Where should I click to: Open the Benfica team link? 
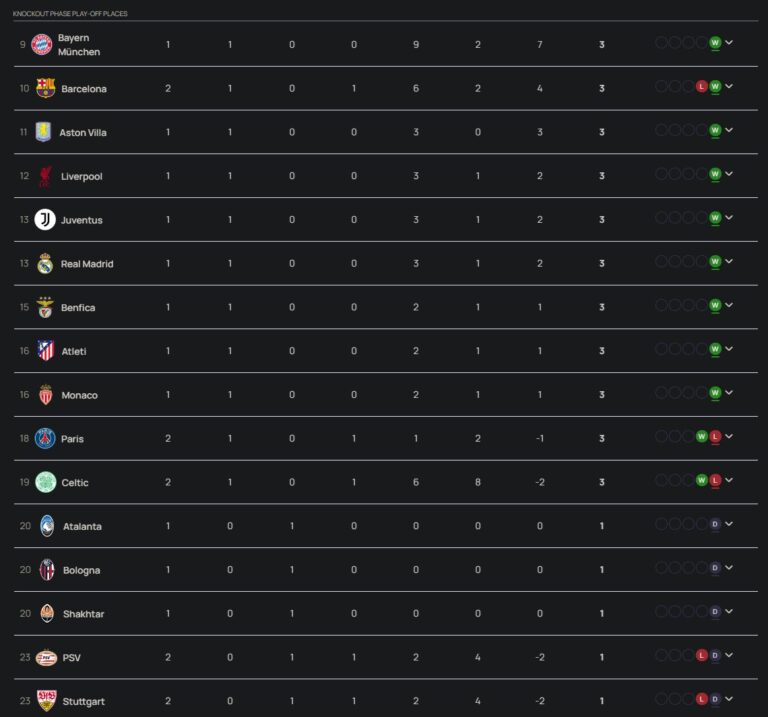click(x=78, y=308)
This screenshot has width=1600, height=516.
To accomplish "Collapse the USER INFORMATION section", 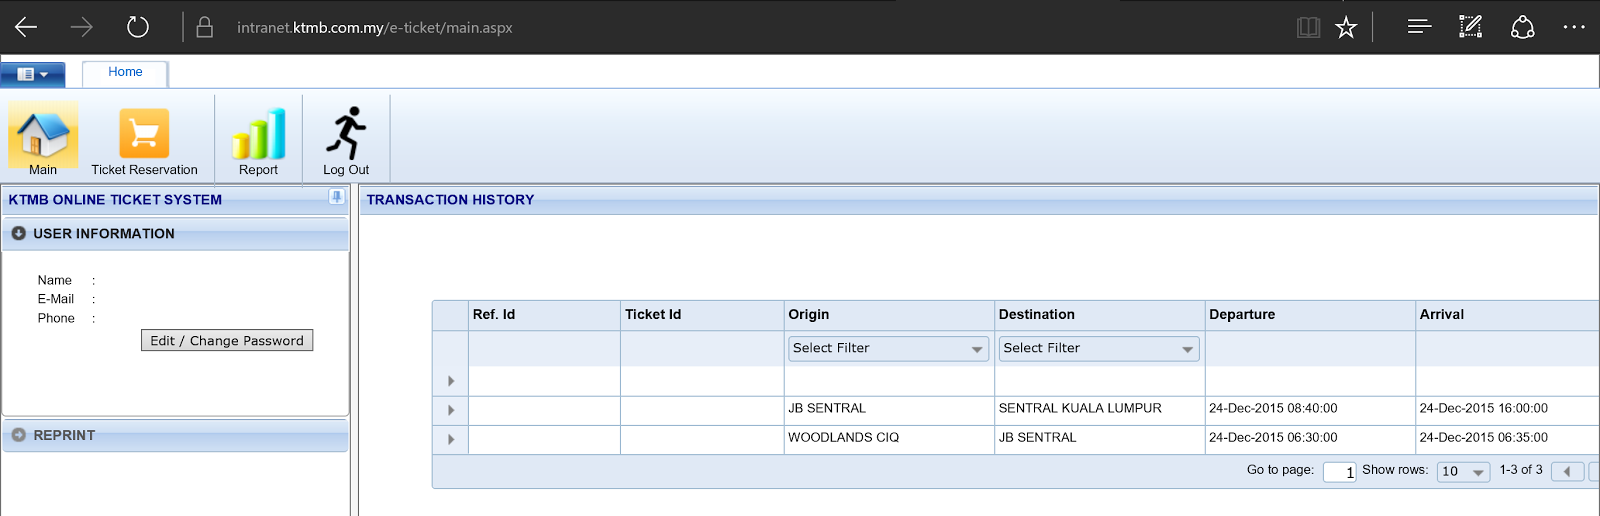I will 19,233.
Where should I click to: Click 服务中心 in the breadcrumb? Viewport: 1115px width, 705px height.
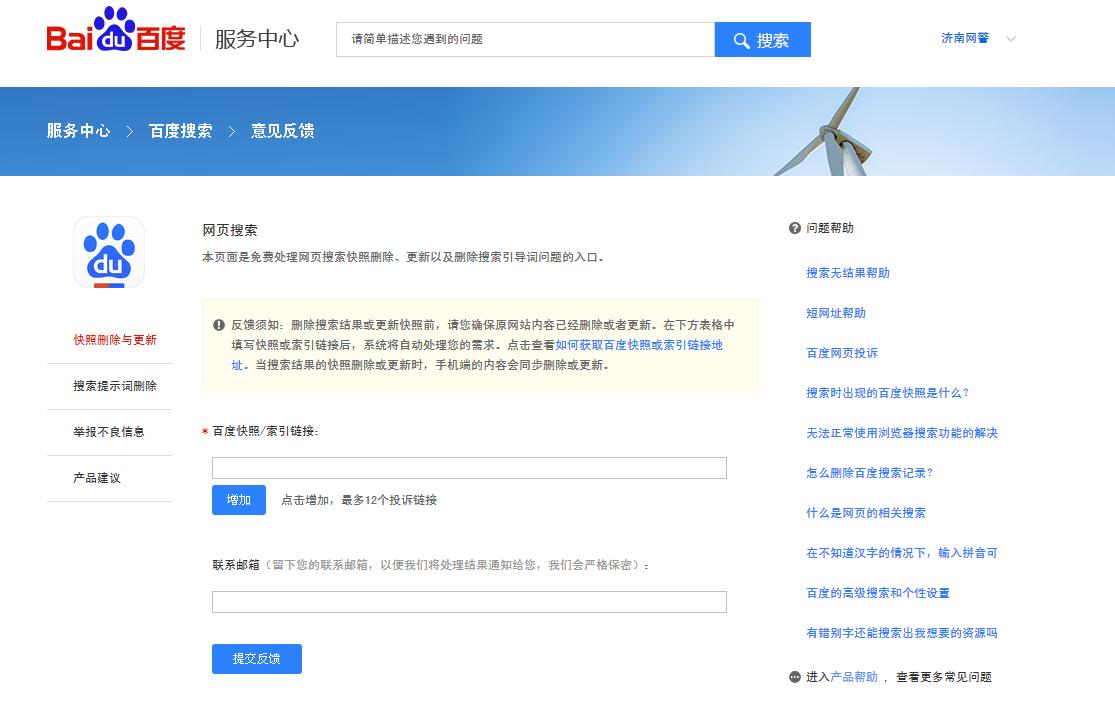coord(78,131)
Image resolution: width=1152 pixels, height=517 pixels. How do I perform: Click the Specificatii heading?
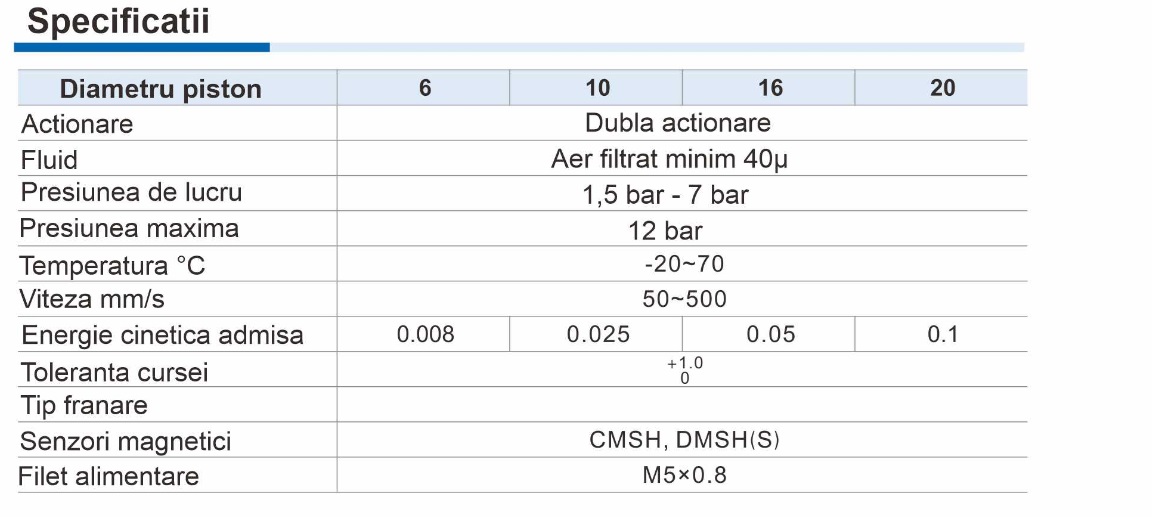[118, 21]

==============================

• _Task details_: Rewrite the rows beginning at the line that contains "Image resolution: width=1152" and continuing through the last row, replacing "heading" with "title" and keeping everything else the same. Leave the pictures out.

• _Expected output_:
Image resolution: width=1152 pixels, height=517 pixels. How do I perform: Click the Specificatii title?
[118, 21]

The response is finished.